Nel segno del Giglio è diventata maggiorenne e ribadisce il suo ruolo di mostra di riferimento Tutti i media nazionali hanno giustamente dato ampio risalto ai danni che le recentissime scosse di terremoto hanno causato alla Reggia di Colorno, nei la campagna parmense. Le due scosse telluriche maggiori hanno causato sommovimenti che hanno messo in forse la stabilità di cornicioni marmorei e di statue. I lavori per la messa in sicurezza del grandioso complesso farnesiano sono già stati avviati dall'istituzione che ne è proprietaria, ovvero la Provincia di Parma.
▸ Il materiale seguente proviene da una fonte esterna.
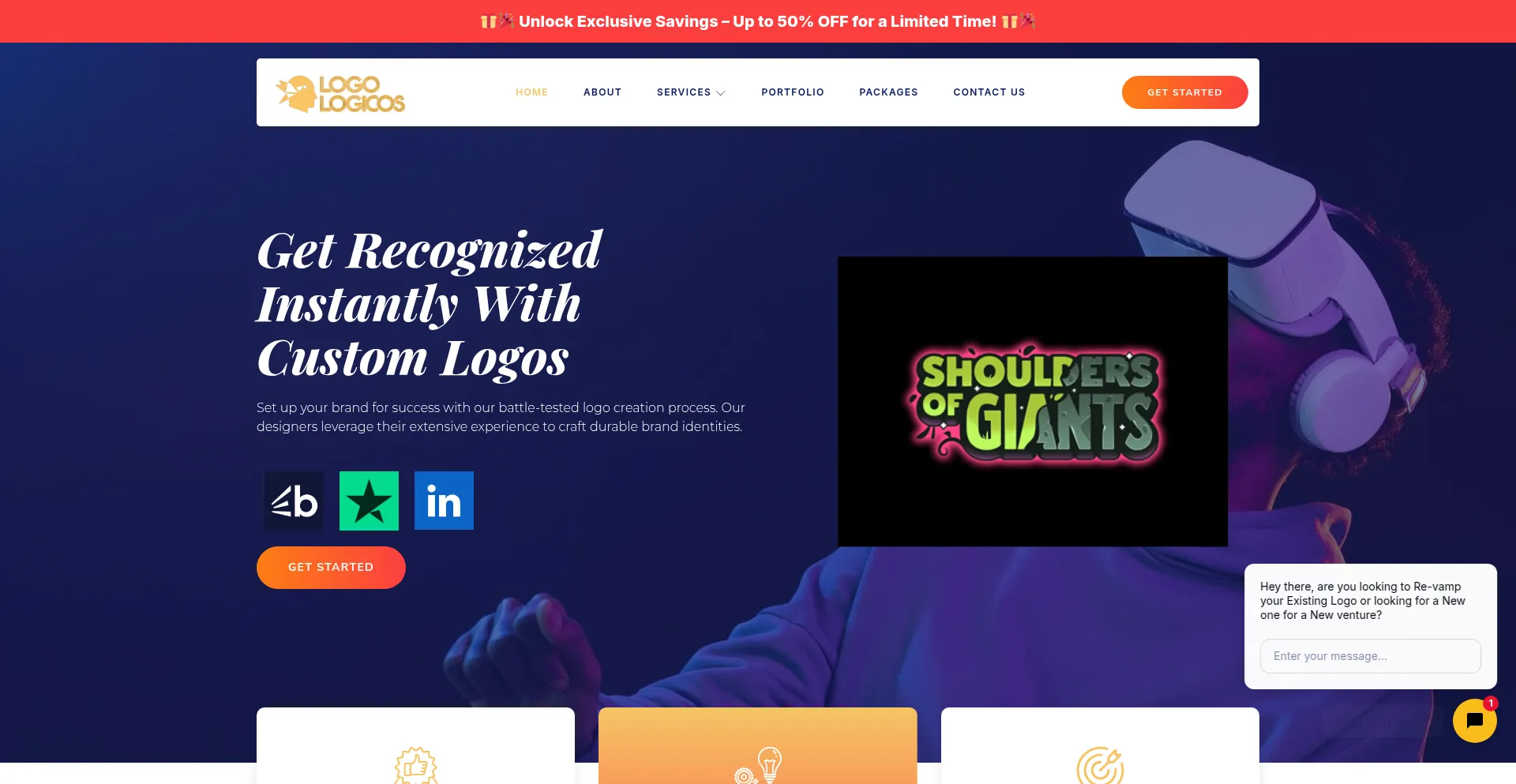
Task: Open the Bark review badge icon
Action: (294, 501)
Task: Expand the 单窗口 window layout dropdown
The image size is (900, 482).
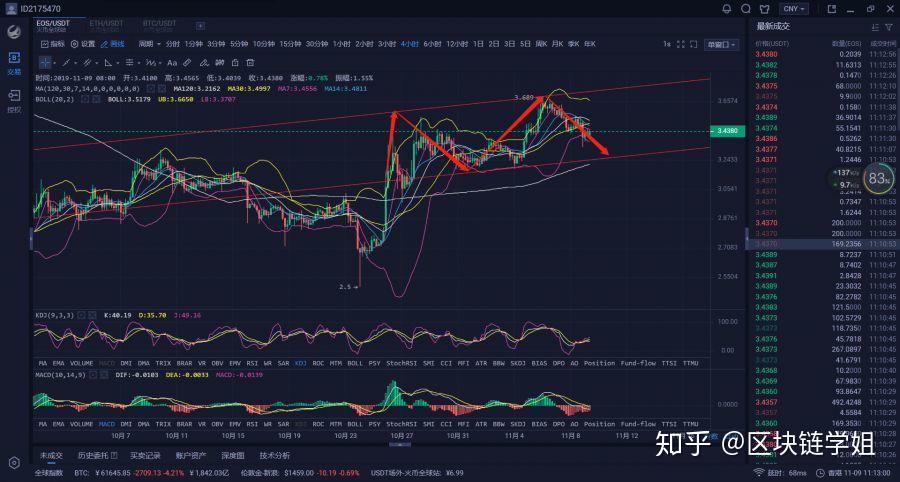Action: click(x=721, y=44)
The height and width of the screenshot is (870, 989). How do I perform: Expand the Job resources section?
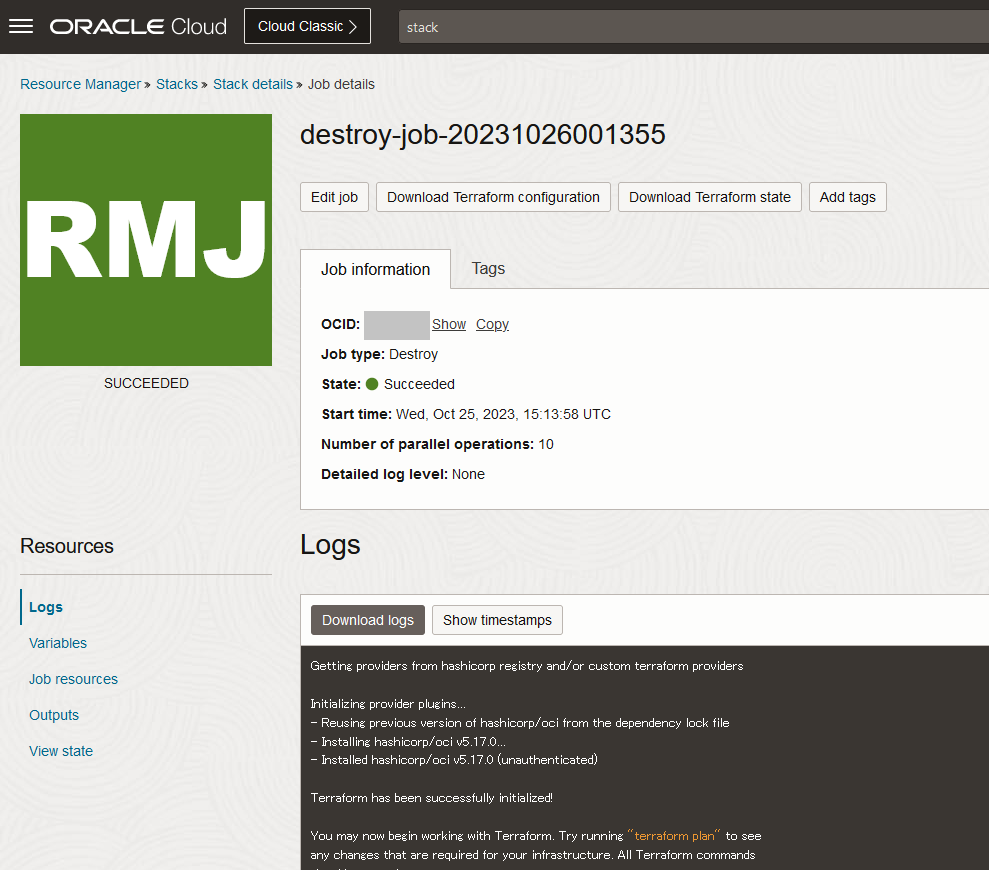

Si tratterà, ha comunicato l'Amministrazione Provinciale, di intervenire sui danni subiti da un apparato decorativo composto, tra statue e coppe, da quasi 100 elementi in marmo, molti dei quali di più di una tonnellata di peso, che corrono su tutta la balaustra perimetrale e sulle torri.
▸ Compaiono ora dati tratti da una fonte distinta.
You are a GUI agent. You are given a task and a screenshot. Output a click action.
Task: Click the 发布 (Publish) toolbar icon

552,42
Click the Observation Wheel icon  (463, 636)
Un lavoro notevole, quindi, che tuttavia non inficerà in alcun modo sulla annunciata, prossima diciannovesima edizione de "Nel segno del Giglio", la grande mostra-mercato del giardinaggio di qualità che si terrà, regolarmente, il 27, 28 e 29 aprile nell'immenso Parco della Reggia.
A questa edizione de "Nel segno del Giglio" organizzata dalla società Artour per conto della Provincia sono o attesi quasi cento espositori nazionali e un importante nucleo di espositori stranieri. Per una mostra-mercato che so è ormai stabilmente confermata tra le maggiori del settore in Europa.
"Nel segno del Giglio" è una proposta della Provincia di Parma, organizzata e curata da ARTOUR s.c., in collaborazione con il Comune di Colorno.